__Exercise objective__: Begin at the line containing "The height and" in the records below, end at the line containing "Open the NVIC", and retype each line in that span exactly. No other line and no image should appear.

BEGIN Working data

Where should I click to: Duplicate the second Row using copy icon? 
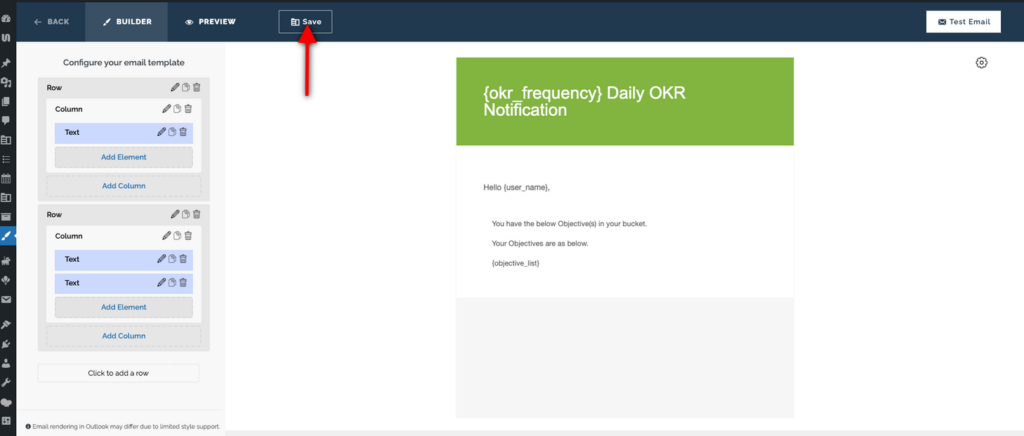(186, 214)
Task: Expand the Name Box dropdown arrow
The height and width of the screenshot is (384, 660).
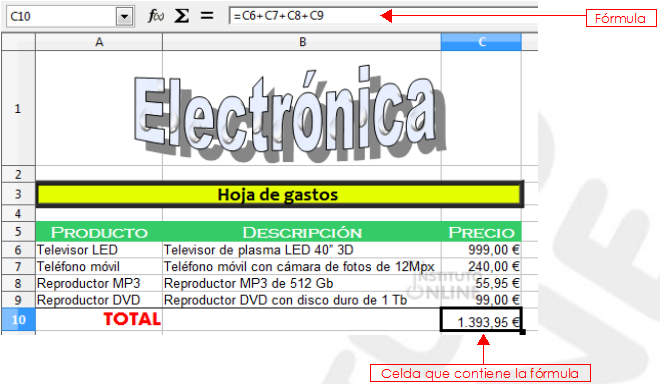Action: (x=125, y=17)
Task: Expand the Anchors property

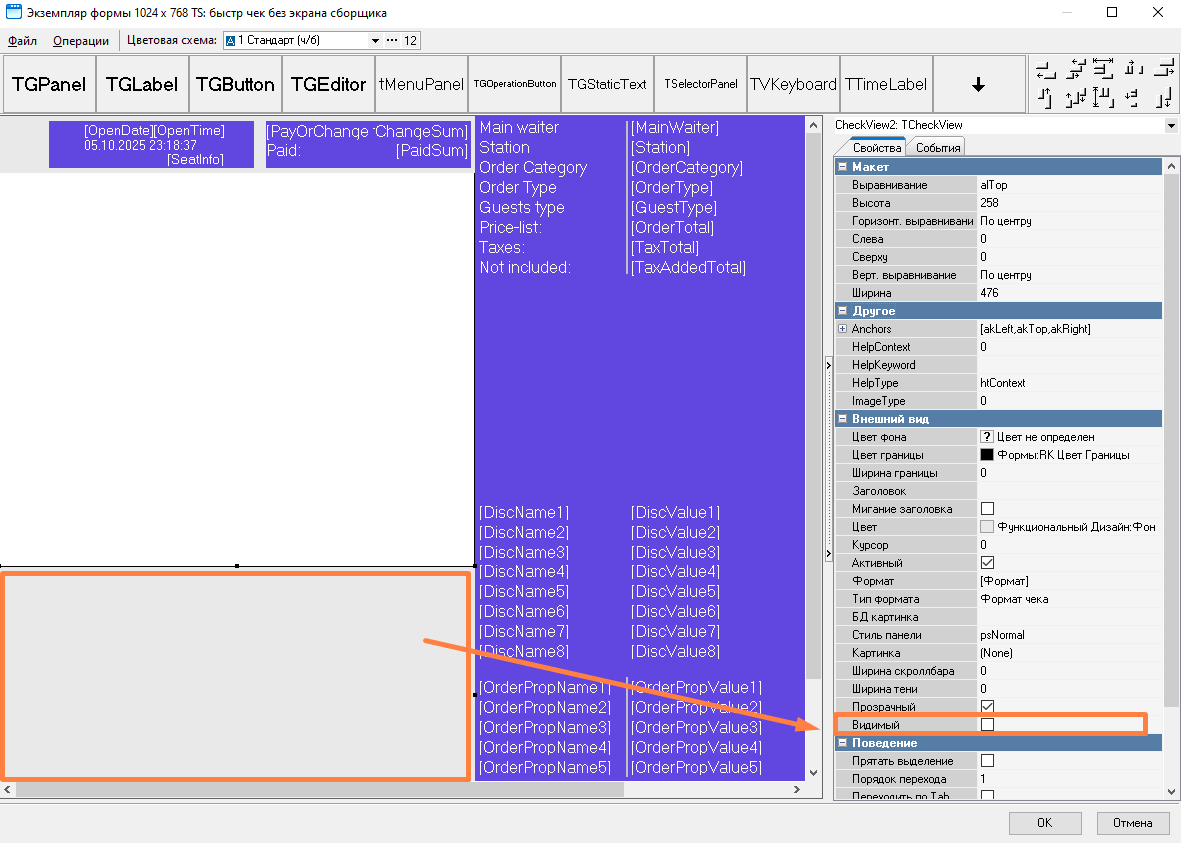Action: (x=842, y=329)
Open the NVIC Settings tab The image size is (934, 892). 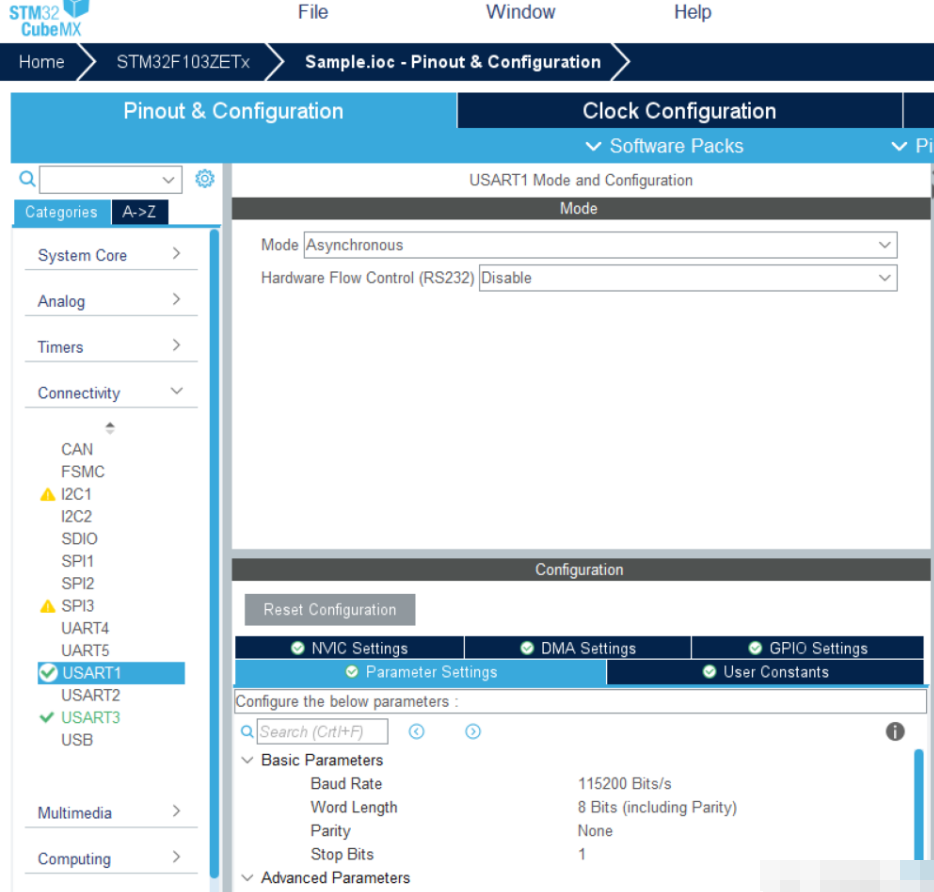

END Working data
BEGIN Working data

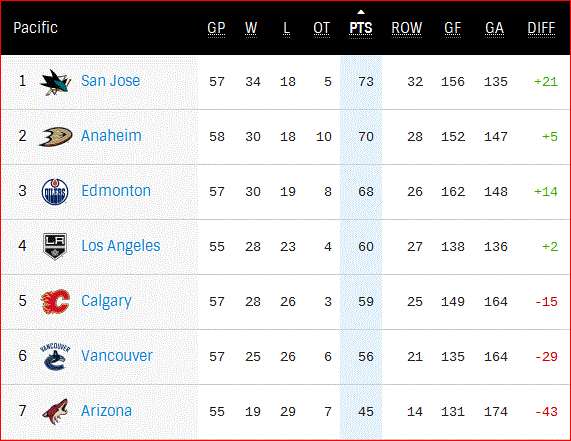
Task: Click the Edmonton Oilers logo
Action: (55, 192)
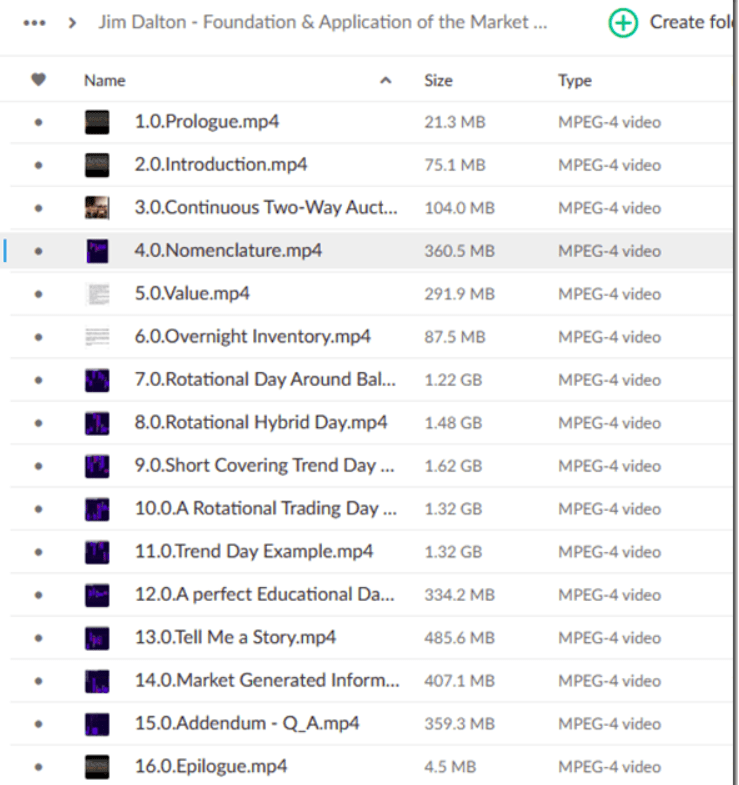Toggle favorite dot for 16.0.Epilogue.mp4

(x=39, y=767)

END Working data
BEGIN Working data

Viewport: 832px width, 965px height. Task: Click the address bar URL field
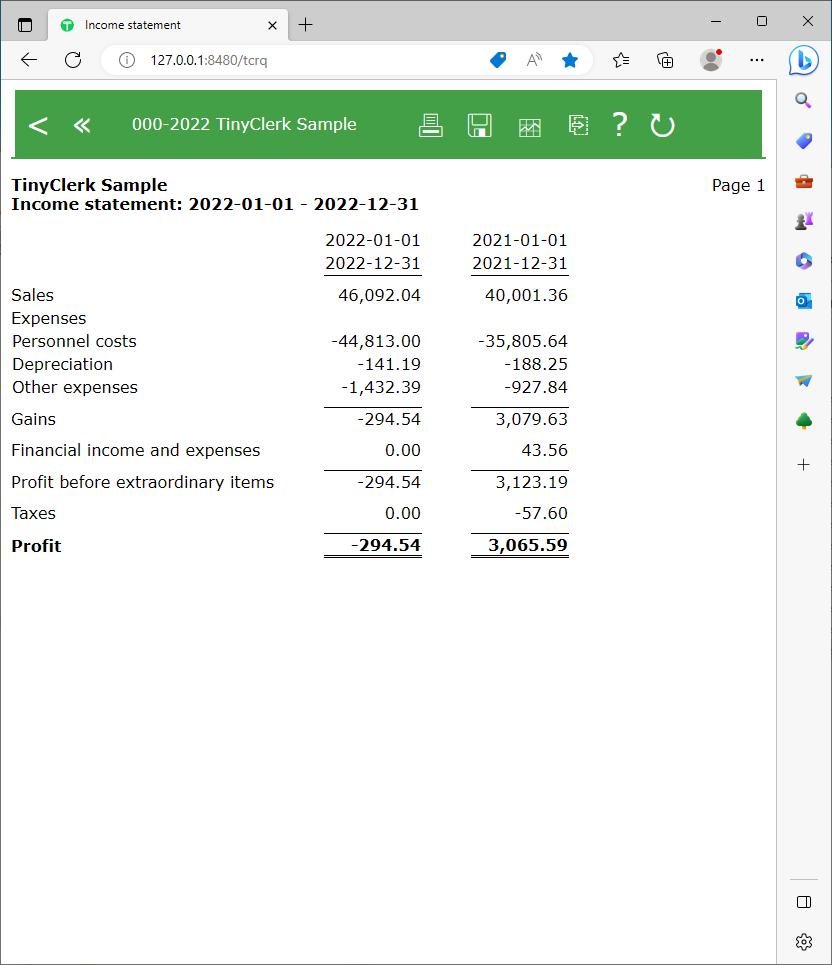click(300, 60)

END Working data

__Response to the task__:
The height and width of the screenshot is (384, 660).
Action: (x=125, y=17)
Task: Expand the Anchors property

Action: (x=842, y=329)
Open the NVIC Settings tab The image size is (934, 892). 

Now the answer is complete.